--- Excerpted records Enclosed Below ---
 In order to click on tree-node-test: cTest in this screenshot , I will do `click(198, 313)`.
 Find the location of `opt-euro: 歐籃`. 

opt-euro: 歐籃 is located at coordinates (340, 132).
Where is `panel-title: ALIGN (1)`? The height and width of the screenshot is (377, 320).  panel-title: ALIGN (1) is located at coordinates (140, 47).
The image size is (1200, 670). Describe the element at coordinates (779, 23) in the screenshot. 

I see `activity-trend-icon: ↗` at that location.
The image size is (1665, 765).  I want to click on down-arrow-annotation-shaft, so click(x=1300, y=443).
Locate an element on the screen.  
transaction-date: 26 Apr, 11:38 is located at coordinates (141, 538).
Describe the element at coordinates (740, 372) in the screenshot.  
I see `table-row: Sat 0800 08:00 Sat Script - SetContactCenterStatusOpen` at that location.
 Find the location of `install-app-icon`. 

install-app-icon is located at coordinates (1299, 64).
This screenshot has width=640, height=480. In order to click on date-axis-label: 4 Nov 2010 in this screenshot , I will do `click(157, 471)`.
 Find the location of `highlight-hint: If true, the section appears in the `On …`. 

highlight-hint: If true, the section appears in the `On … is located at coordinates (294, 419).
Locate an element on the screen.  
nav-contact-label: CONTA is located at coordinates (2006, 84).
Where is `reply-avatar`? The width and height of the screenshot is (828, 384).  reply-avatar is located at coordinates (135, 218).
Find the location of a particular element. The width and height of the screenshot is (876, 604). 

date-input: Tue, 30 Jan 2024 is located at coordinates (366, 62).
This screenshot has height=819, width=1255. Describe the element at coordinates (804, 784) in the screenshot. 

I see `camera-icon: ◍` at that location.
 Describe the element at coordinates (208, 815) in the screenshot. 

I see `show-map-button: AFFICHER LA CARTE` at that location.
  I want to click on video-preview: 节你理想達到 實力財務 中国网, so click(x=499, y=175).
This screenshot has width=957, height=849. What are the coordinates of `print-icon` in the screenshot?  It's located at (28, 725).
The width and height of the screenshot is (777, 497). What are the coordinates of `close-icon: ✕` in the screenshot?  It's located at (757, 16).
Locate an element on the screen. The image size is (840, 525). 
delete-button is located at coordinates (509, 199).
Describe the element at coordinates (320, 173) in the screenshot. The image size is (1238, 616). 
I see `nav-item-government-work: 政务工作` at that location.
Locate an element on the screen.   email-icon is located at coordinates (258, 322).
--- End of Enclosed Excerpted records ---
• Job
Please reproduce, word for word, the part of the items that opens with the line containing "The image size is (1200, 670)." and closes with the line containing "The image size is (1665, 765).", both of those lines included.

• Response to this task
The image size is (1200, 670). Describe the element at coordinates (779, 23) in the screenshot. 

I see `activity-trend-icon: ↗` at that location.
The image size is (1665, 765).  I want to click on down-arrow-annotation-shaft, so click(x=1300, y=443).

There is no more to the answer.